**Task requirements:** Beginning with the line that holds "This screenshot has width=530, height=500.", write out each line exactly as it stands until the end of the data, and include no pictures.

**Dataset excerpts:**
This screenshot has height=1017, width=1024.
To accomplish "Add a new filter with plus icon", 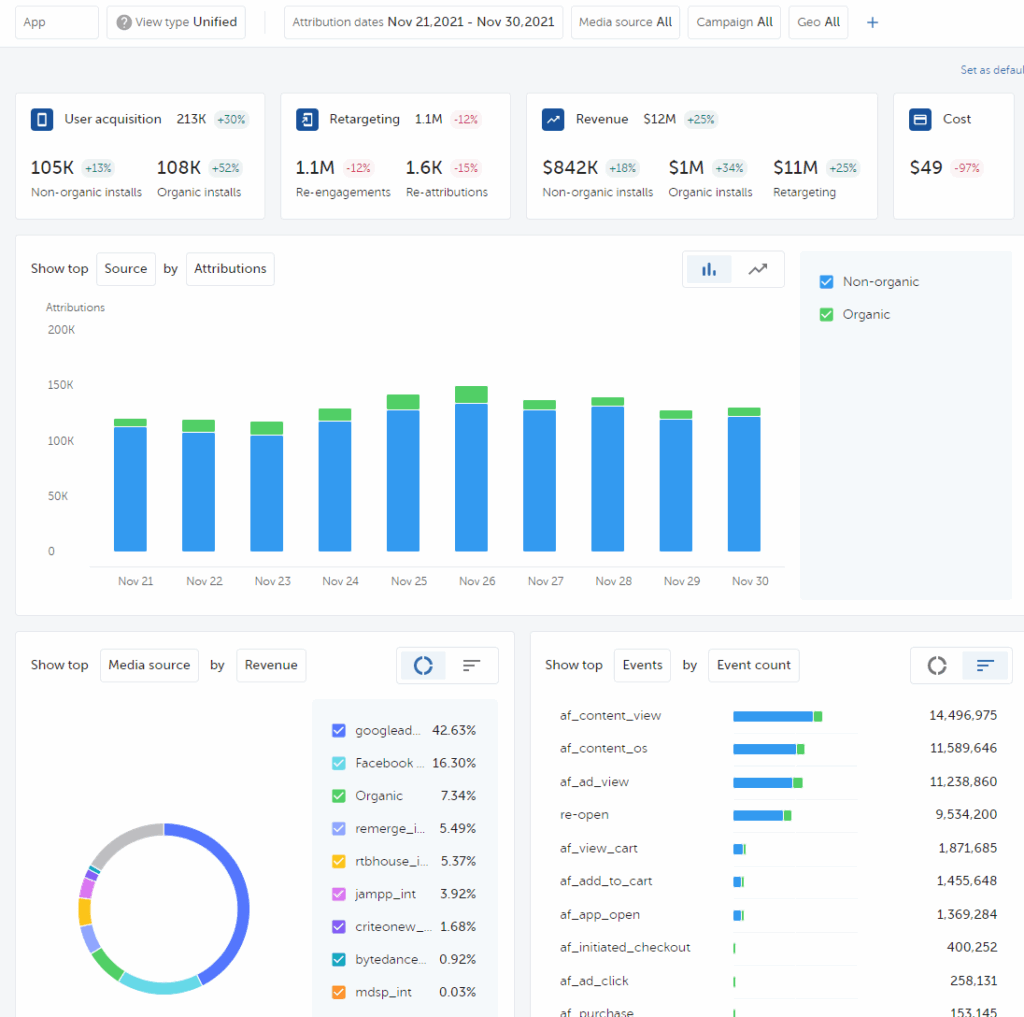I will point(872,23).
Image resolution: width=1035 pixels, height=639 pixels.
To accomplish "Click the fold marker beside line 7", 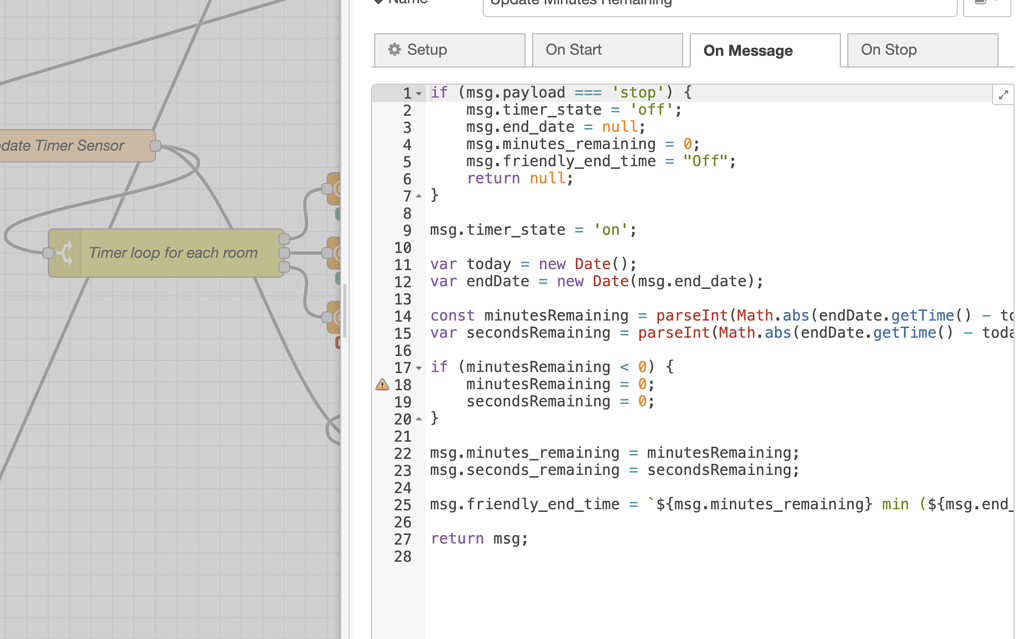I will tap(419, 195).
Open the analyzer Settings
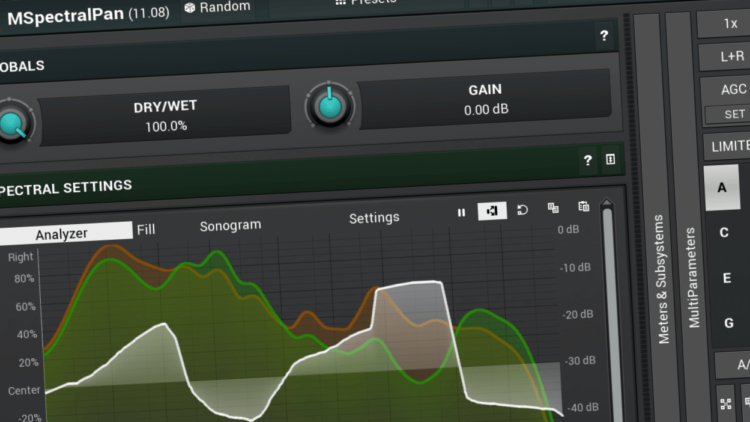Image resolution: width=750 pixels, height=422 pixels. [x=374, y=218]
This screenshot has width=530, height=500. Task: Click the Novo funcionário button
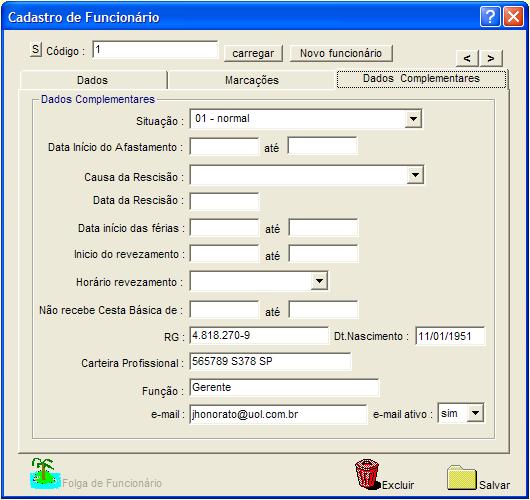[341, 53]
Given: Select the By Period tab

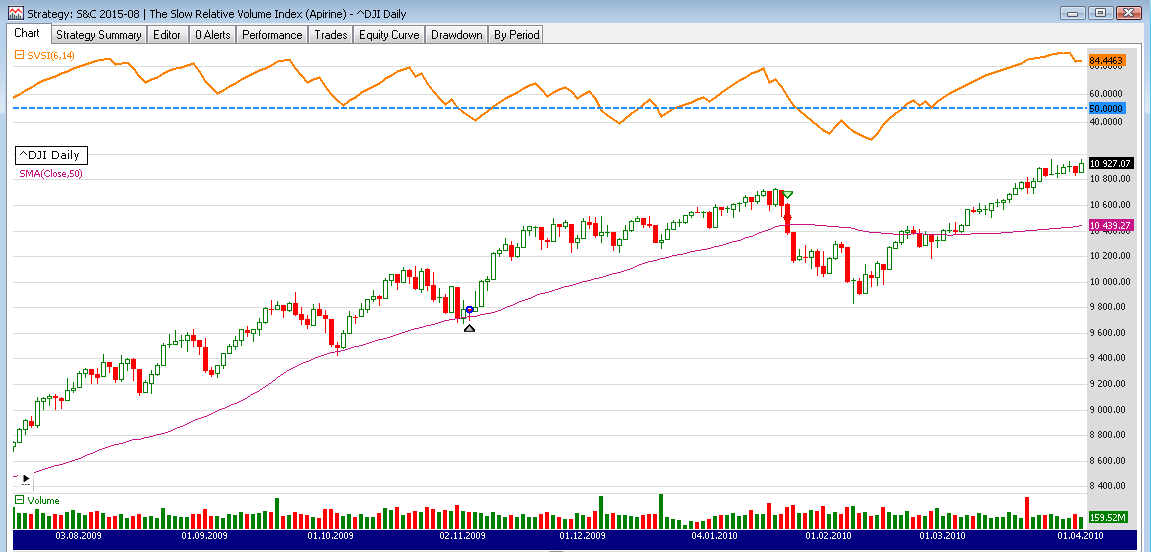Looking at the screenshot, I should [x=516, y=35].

**Written answer:**
This screenshot has width=530, height=500. Task: Click the Novo funcionário button
[341, 53]
Given: Select the By Period tab

Looking at the screenshot, I should [x=516, y=35].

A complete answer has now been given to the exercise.